Opponents of the largest voluntary annexation in Columbia’s history made their voices heard before the City Council in a heated public hearing Tuesday night.
Now it is up to the council to weigh these concerns and decide whether to annex and zone almost 1,000 acres into Columbia.
Developer Billy Sapp wants the city to annex land east of Columbia on both sides of Route WW and apply zoning to accommodate a golf course and surrounding residential and commercial development. His early plans for the property call for as many as 1,800 homes. City staff and the Columbia Planning and Zoning Commission have already recommended that the council approve the zoning request.
Most of the residents attending the hearing oppose the annexation and had hopes of influencing the council’s vote, which is scheduled for its next meeting on Feb. 7. This initial hearing gave residents the opportunity to voice their opinions directly to the council.
Among the concerns was the impact the annexation would have on the emergency-response system.

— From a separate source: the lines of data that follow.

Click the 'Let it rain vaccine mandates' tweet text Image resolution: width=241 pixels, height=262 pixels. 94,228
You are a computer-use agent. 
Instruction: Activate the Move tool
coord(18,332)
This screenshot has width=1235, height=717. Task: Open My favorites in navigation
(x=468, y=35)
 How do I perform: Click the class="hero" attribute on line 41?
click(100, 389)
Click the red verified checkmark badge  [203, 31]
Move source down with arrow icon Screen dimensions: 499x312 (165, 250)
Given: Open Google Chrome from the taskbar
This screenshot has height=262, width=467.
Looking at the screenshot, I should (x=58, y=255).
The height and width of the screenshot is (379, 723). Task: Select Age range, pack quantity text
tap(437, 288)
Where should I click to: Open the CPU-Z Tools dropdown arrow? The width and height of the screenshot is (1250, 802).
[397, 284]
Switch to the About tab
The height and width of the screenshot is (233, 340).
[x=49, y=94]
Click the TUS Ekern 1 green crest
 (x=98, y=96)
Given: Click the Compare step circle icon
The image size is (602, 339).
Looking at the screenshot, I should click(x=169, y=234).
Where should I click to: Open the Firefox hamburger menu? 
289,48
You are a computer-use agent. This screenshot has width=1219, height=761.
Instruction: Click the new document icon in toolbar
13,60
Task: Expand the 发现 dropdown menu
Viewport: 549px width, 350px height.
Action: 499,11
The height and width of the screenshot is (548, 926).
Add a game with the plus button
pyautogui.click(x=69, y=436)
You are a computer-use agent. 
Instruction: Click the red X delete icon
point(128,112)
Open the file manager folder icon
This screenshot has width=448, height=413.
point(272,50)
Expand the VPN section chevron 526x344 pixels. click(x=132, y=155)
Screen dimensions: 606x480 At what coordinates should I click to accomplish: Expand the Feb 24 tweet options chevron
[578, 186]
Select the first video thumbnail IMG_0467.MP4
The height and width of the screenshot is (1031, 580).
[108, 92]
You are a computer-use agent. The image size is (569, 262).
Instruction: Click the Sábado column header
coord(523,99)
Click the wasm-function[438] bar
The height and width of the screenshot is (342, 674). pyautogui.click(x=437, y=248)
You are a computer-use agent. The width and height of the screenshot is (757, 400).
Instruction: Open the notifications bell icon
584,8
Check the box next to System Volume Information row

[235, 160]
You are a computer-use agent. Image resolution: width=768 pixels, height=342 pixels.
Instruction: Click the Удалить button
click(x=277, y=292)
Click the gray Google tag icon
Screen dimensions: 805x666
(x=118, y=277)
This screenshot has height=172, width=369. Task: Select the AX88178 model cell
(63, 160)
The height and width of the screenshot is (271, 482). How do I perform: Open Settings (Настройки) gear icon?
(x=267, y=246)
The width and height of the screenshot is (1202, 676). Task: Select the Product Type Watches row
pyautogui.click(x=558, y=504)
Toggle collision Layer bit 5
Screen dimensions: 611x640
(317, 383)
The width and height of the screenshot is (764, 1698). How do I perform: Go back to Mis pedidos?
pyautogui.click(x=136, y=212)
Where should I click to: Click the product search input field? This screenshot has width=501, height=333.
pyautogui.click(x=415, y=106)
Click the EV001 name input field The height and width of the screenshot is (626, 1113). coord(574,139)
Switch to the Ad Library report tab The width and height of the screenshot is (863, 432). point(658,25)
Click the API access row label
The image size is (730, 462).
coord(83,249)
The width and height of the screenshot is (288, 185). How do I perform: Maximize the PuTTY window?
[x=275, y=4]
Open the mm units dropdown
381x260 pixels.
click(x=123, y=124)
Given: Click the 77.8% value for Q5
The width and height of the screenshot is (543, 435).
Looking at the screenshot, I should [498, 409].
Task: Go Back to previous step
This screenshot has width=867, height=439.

“Unrestrained development has also pushed our emergency services past the breaking point,” Columbia resident David Wolfe said. “Police who always use the buddy method on patrol have been forced to cut back to one officer per car during routine patrols. We saw the consequences of that policy a little over a week ago when one of Columbia’s finest was left in the street for dead with no partner to back her up.”
Sapp’s property is immediately east of an unincorporated area known as Harg. Members of the Harg Area Residents for Responsible Growth have collected about 2,000 signatures from people who oppose the annexation. If they acquire a minimum of 1,500 certified signatures, they can force an involuntary annexation process that would require voter approval of Sapp’s request, both in the city and in the area to be annexed.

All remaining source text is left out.